Although she was supposed to be returned to her family in Guangzhou after two years, Moy was on display for three decades. The play encounters her at various intervals during that time as she describes the historical events of racialized violence occurring outside of the Room: the Transatlantic Slave Trade, Britain’s colonization of India, the Cherokee Trail of Tears, the Opium Wars and the building of the first transcontinental railroad. The stage, brimming with flowers during the height of Moy’s popularity, becomes increasingly bare over time.

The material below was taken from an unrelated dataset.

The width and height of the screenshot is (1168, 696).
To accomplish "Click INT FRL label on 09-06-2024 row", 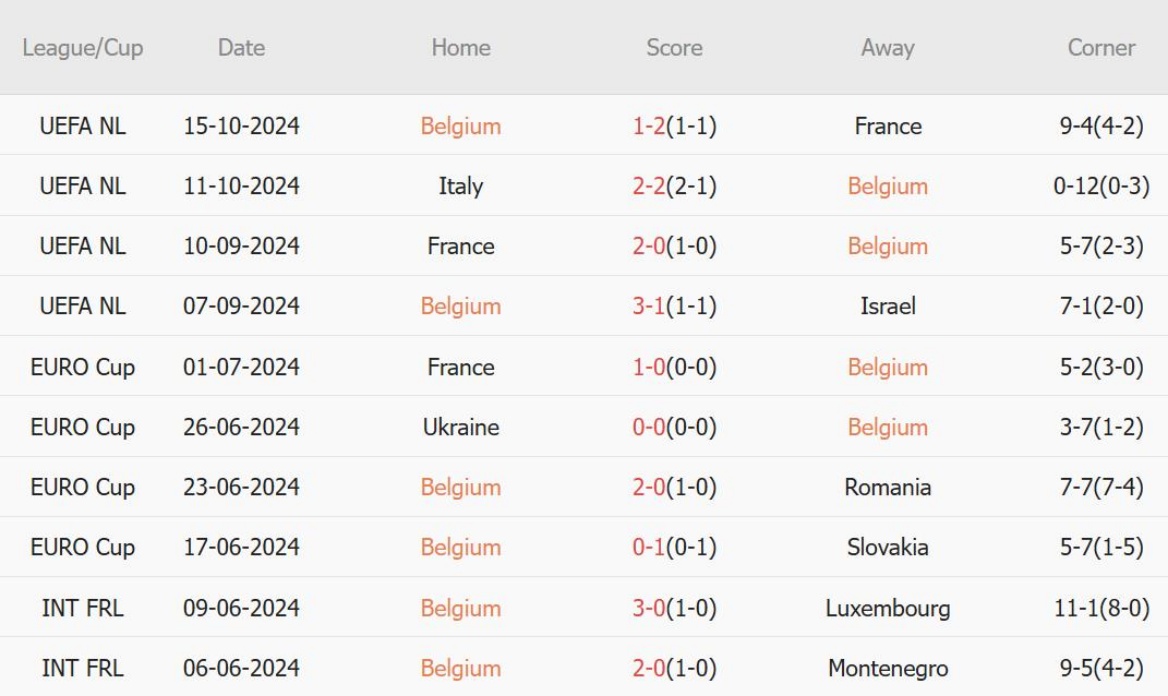I will tap(82, 608).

Eventually, at the age of 44, Moy is replaced by a younger Chinese girl with smaller bound feet.

In the subsequent scene, the year is 1882 and Moy, aged 62, speaks of the events that have occurred since we last saw her: the 1871 massacre in Los Angeles Chinatown, where approximately 18 Chinese men were murdered or lynched, their lifeless bodies on full display, and the 1882 passing of the Chinese Exclusion Act, the first US law to explicitly ban immigration based on nationality.

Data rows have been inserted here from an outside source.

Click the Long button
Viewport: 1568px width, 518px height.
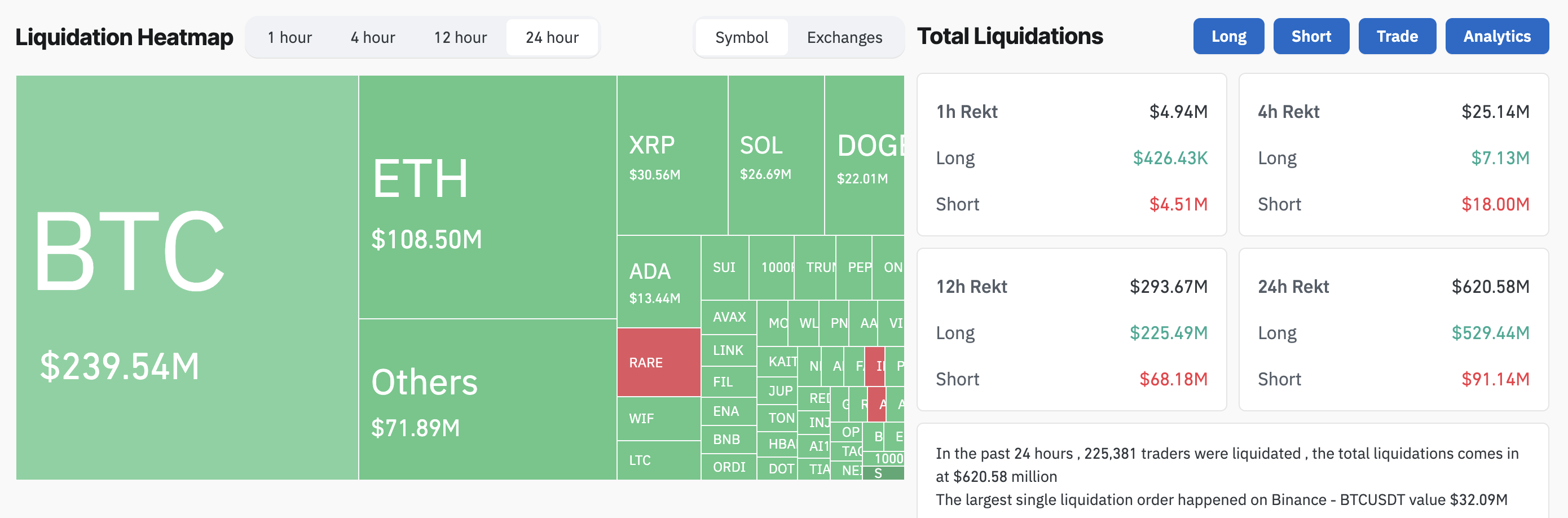click(1228, 37)
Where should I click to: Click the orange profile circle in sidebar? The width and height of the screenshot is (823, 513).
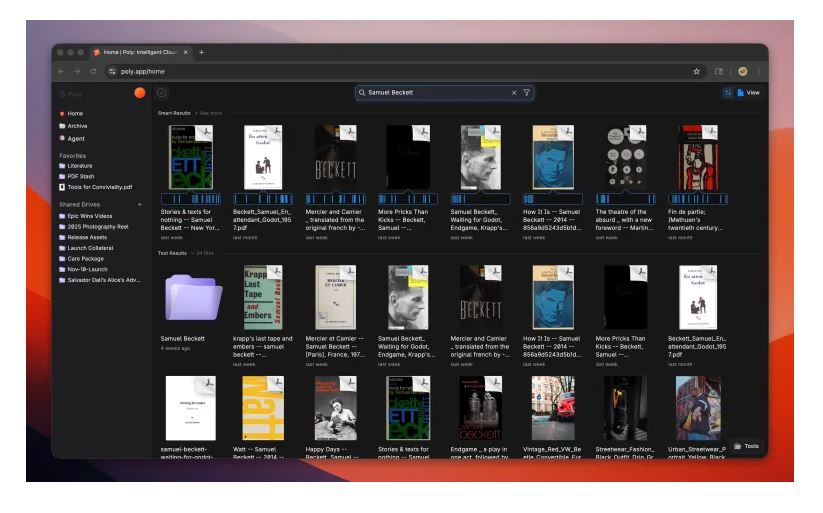[140, 93]
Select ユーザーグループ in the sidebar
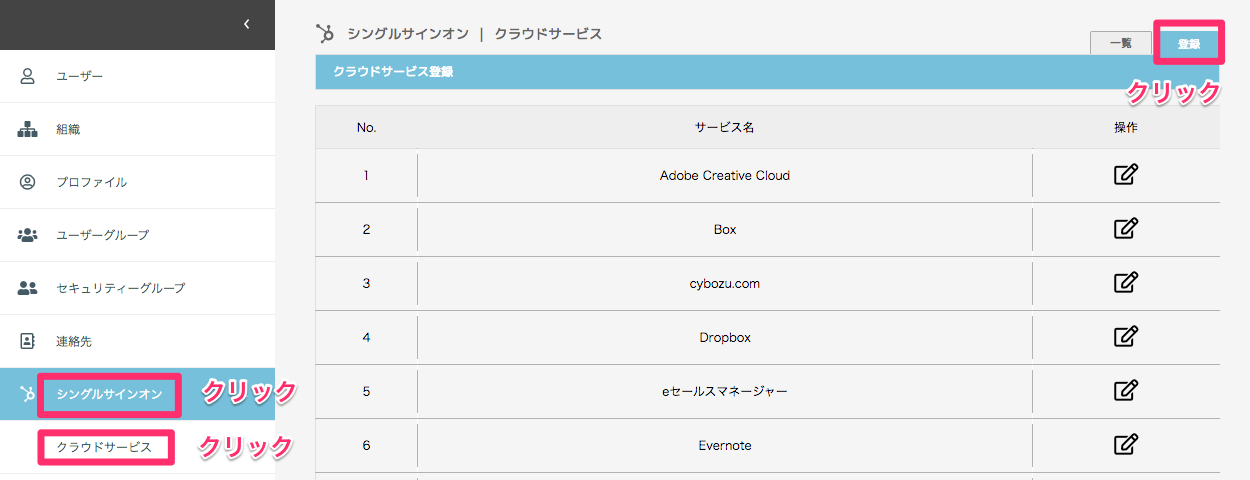Screen dimensions: 1250x480 (103, 235)
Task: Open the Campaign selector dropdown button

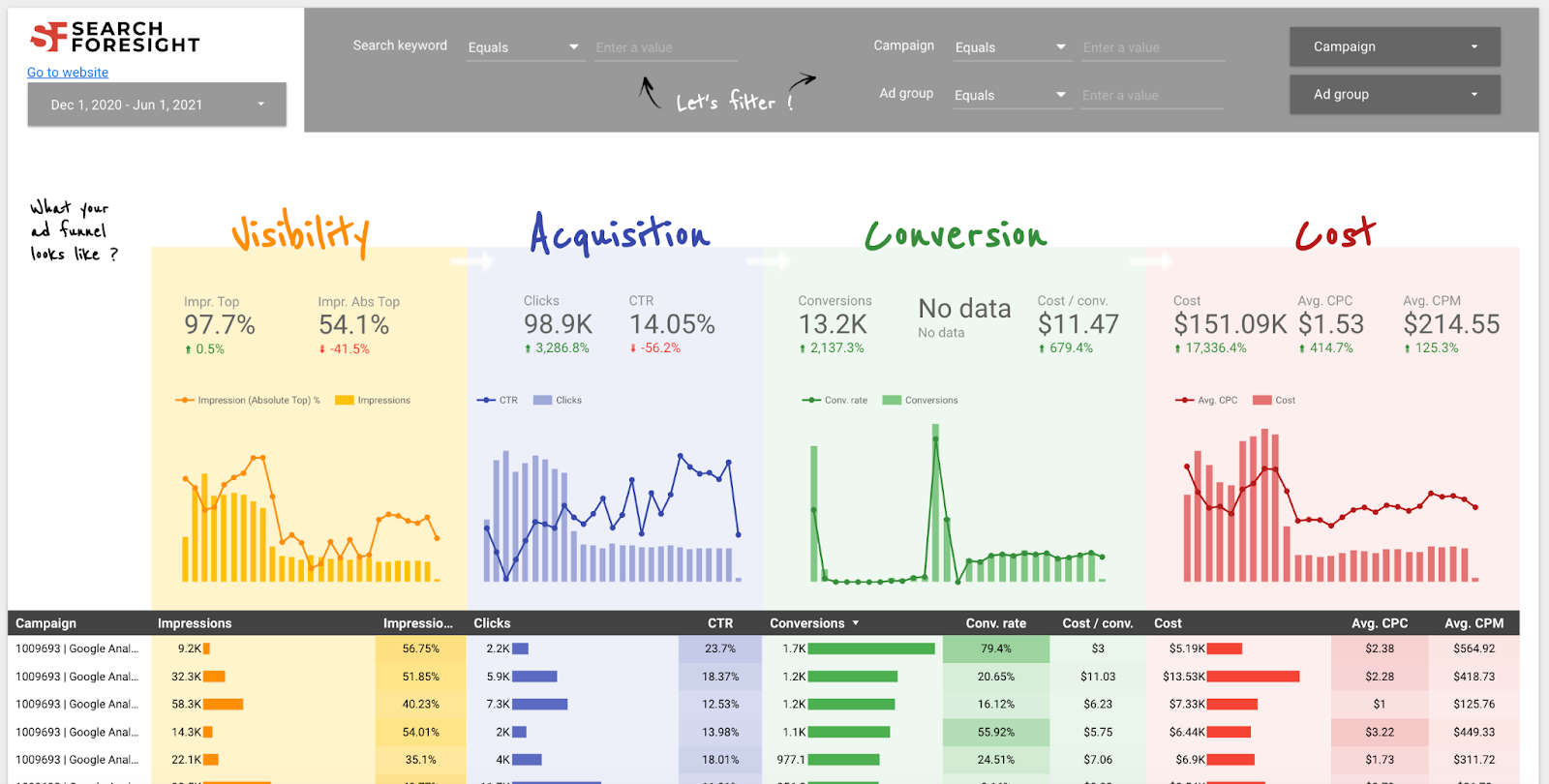Action: (1394, 46)
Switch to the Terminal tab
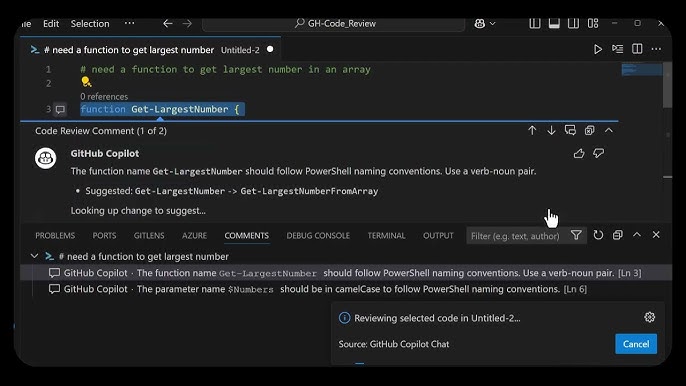 (386, 235)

Moy assumes responsibility for these tragedies, believing that she failed in representing Chinese people: ‘This Room was built with a hope that it might serve as a platform for understanding, for learning, for sharing […] Perhaps if I had done things differently.’ Rather than realizing her ‘platform’ was built to Other her – and those who look like her – Moy frustratingly maintains the teenage naivety she possessed at the beginning of the play, holding onto the idea that the burden of responsibility to prove our humanity rests on the disempowered.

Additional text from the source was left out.